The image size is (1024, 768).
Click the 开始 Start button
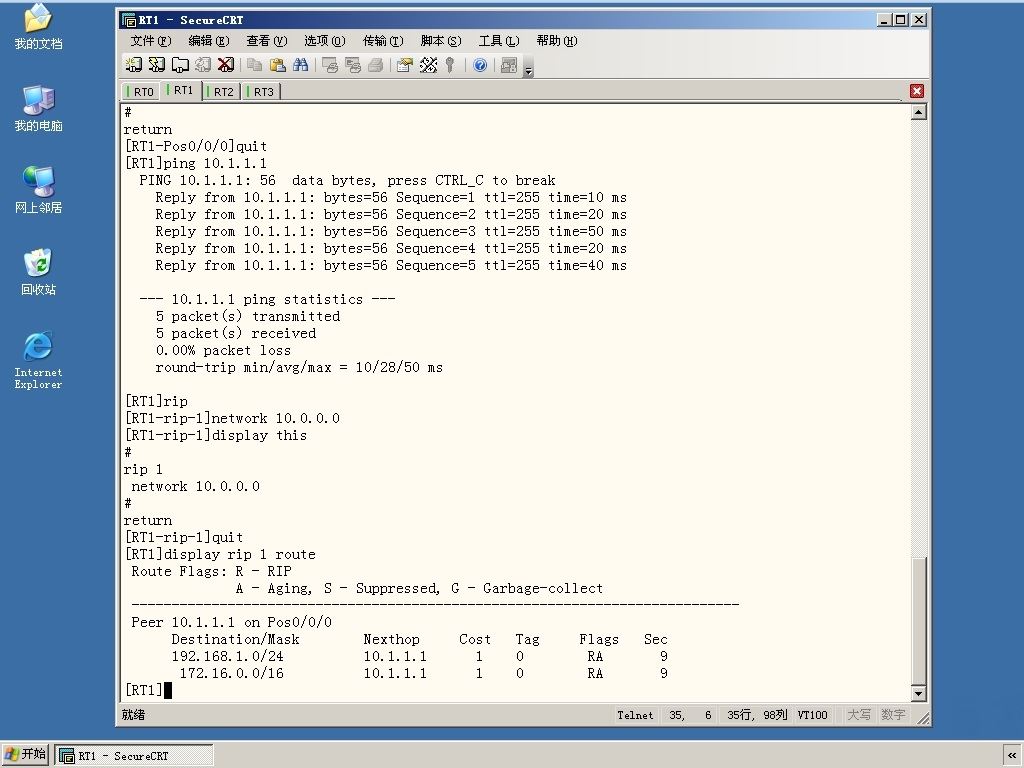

==

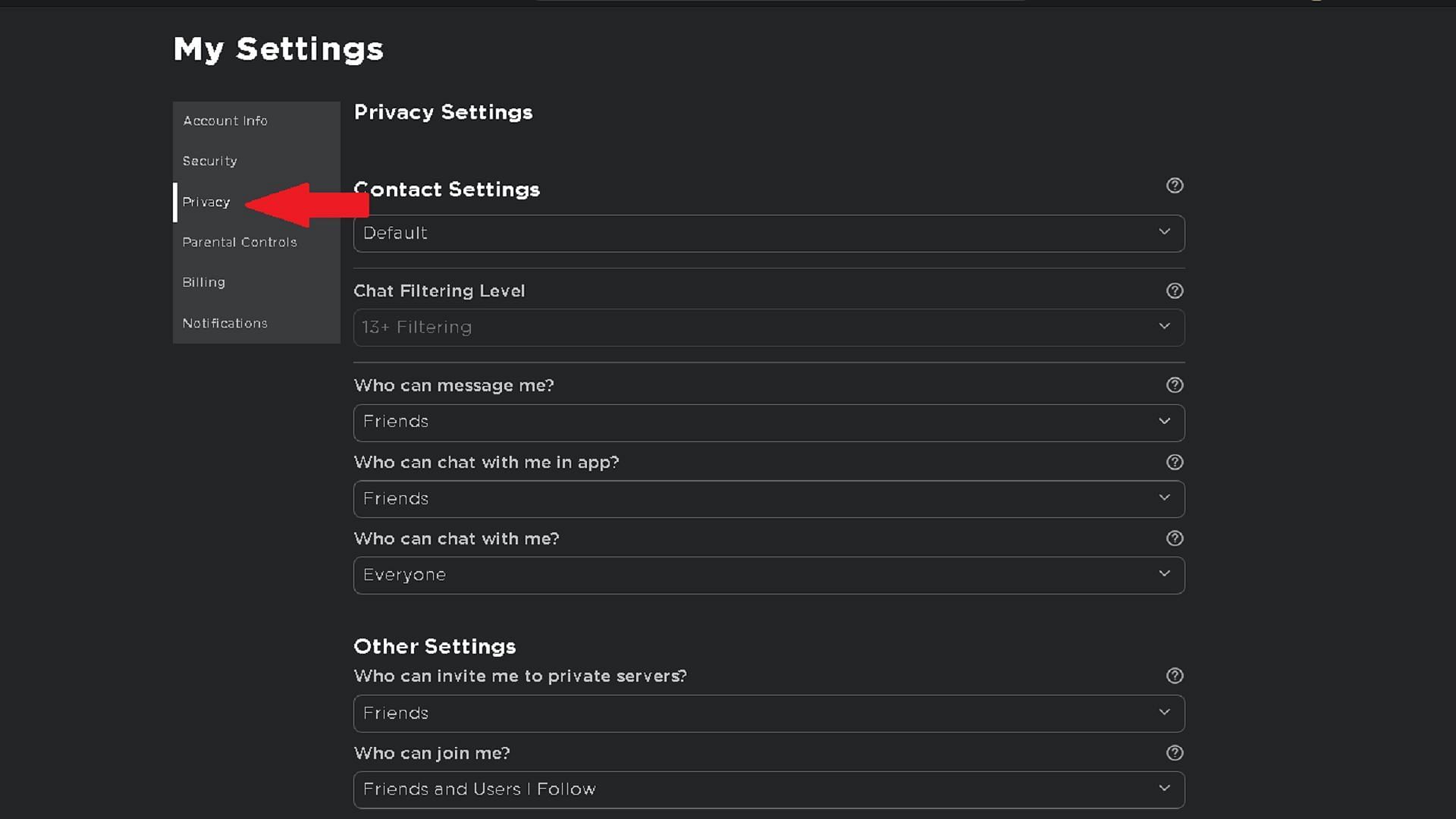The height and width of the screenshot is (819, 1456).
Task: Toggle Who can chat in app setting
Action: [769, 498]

Stated problem - Please format the lines starting at the line that contains "The image size is (1024, 768)." and ending at the line that contains "Click the 开始 Start button" as a Markdown table with the columns Row and Line, leaving out any blank lines.

Response to the exercise -
| Row | Line |
|---|---|
| 1 | The image size is (1024, 768). |
| 2 | Click the 开始 Start button |